*** Passage provided

Three years ago today I had a very strange conversation with my brother, and my life today is very different because of it.1 I had occasion to think of this recently when I saw an ad for Yellowstone, that Kevin Costner ranching show2, and thought that if I were still speaking to my grandmother3 I’d probably4 have a working knowledge of the main cast, the major plot points of at least the first three seasons, and an opinion as to which season marked the beginning of the show’s decline. As I don’t speak to either of my grandmothers, I’ve never seen the show.5
The three-year-mark seems to me to mark a shift from the acute to the chronic – my estrangement is no longer recent.6 It feels more settled, less surprising than it once did, and a new life has grown up around it.
I can’t remember now who it was, but someone I follow on Twitter mentioned a few weeks back that it seemed as though most writing about grief they’d encountered came from writers who had experienced it within the last few years, when it was still relatively fresh, and they were interested in reading from a longer vantage point. I’ve certainly been guilty of a bias towards recency myself, I think, and am quicker to think of myself as an old-timer qualified to give advice than I am to look for someone who became estranged from their family ten or twenty years ago and try to learn from them.7 There’s probably a link between family estrangement and transition (besides the obvious causal link) and trying to turn oneself into an expert almost immediately afterwards.
For probably the first year of this estrangement, I couldn’t fall asleep at night without fantasizing about beating all of my relatives to death with a baseball bat, usually with some cheesy Good Morning, Vietnam-style incongruous musical accompaniment.8 It’s a very gee-whiz, child-of-the-movies, Kill Bill fantasy, and one that I’m both grateful for, and relieved to need less of with time. Time has been kind to me in this regard. It has blunted much, and sanded down many hard edges.

******

Work instructions ::
**1)** List every film or television show mentioned by title in the estrangement essay.
**2)** Repeat word for word the stretch of the estrangement essay from "For probably the" to "many hard edges.".

*** Entries supplied

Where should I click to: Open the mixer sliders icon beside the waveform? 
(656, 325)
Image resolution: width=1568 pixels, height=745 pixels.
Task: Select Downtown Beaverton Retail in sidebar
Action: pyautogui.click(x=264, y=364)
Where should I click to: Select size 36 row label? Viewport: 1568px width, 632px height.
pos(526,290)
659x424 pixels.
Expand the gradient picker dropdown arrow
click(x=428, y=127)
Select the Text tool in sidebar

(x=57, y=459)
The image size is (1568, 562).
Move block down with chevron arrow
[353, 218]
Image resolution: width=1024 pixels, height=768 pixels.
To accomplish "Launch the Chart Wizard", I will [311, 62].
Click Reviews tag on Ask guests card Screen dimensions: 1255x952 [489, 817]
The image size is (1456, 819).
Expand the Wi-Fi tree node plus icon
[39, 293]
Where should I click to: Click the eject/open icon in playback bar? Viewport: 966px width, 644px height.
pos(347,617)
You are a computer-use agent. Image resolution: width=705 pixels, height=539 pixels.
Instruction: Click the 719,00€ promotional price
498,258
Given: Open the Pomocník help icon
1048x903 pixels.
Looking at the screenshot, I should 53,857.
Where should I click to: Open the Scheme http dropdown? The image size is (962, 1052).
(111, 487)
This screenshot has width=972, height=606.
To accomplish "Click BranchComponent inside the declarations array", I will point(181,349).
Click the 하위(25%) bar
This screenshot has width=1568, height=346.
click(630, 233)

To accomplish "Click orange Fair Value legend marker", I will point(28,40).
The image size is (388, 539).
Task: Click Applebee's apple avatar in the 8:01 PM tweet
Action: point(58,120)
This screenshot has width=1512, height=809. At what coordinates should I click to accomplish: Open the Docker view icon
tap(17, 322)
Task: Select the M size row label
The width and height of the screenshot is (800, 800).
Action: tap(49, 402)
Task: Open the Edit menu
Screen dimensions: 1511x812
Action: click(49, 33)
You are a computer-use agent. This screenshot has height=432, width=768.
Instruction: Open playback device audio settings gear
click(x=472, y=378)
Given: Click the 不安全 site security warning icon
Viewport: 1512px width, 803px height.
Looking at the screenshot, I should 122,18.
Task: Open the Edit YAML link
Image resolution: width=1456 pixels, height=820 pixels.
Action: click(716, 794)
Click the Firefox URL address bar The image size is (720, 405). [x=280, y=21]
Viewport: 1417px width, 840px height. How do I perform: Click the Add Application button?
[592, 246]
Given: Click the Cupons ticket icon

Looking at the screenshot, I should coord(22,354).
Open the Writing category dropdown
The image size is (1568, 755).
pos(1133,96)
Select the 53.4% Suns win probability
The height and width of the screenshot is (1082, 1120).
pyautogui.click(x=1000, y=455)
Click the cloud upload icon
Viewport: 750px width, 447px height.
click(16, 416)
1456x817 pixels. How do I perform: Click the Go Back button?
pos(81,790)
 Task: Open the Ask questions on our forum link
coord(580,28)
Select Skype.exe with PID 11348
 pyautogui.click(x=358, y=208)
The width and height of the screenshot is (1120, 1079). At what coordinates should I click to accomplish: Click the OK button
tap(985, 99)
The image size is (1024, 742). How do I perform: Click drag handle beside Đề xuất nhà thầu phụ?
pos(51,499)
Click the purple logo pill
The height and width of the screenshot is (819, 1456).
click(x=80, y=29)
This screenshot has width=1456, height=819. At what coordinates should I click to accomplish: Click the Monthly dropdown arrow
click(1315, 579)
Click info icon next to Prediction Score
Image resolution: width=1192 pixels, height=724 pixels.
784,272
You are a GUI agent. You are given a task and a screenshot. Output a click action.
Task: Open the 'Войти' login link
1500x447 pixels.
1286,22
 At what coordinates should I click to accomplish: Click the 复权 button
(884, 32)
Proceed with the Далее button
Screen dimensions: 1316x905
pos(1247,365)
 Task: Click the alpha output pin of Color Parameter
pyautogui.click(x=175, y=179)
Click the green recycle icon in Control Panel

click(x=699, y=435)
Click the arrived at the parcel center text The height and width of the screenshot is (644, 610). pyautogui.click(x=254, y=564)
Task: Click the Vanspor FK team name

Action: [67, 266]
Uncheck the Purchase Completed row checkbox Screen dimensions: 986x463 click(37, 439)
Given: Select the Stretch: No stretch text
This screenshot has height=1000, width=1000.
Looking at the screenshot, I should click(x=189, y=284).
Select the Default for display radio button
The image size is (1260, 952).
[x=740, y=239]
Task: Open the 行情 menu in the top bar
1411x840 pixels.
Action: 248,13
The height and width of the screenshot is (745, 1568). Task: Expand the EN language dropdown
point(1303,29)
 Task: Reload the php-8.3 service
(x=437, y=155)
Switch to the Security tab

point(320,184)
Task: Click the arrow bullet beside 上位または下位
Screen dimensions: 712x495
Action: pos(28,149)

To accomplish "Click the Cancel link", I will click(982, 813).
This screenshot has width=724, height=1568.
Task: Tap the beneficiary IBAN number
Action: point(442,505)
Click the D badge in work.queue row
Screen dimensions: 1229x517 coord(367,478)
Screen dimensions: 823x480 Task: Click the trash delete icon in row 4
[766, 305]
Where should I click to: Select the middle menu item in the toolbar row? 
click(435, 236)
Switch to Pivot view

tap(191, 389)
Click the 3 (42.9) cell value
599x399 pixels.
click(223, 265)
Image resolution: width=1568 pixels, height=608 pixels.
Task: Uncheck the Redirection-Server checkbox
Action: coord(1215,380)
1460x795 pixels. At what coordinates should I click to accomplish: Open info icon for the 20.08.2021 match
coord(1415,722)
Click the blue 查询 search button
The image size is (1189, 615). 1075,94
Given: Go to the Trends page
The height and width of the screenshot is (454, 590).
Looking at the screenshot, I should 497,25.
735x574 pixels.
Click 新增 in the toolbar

******

Expected responses ::
**1)**
- Yellowstone
- Good Morning, Vietnam
- Kill Bill

**2)**
For probably the first year of this estrangement, I couldn’t fall asleep at night without fantasizing about beating all of my relatives to death with a baseball bat, usually with some cheesy Good Morning, Vietnam-style incongruous musical accompaniment.8 It’s a very gee-whiz, child-of-the-movies, Kill Bill fantasy, and one that I’m both grateful for, and relieved to need less of with time. Time has been kind to me in this regard. It has blunted much, and sanded down many hard edges.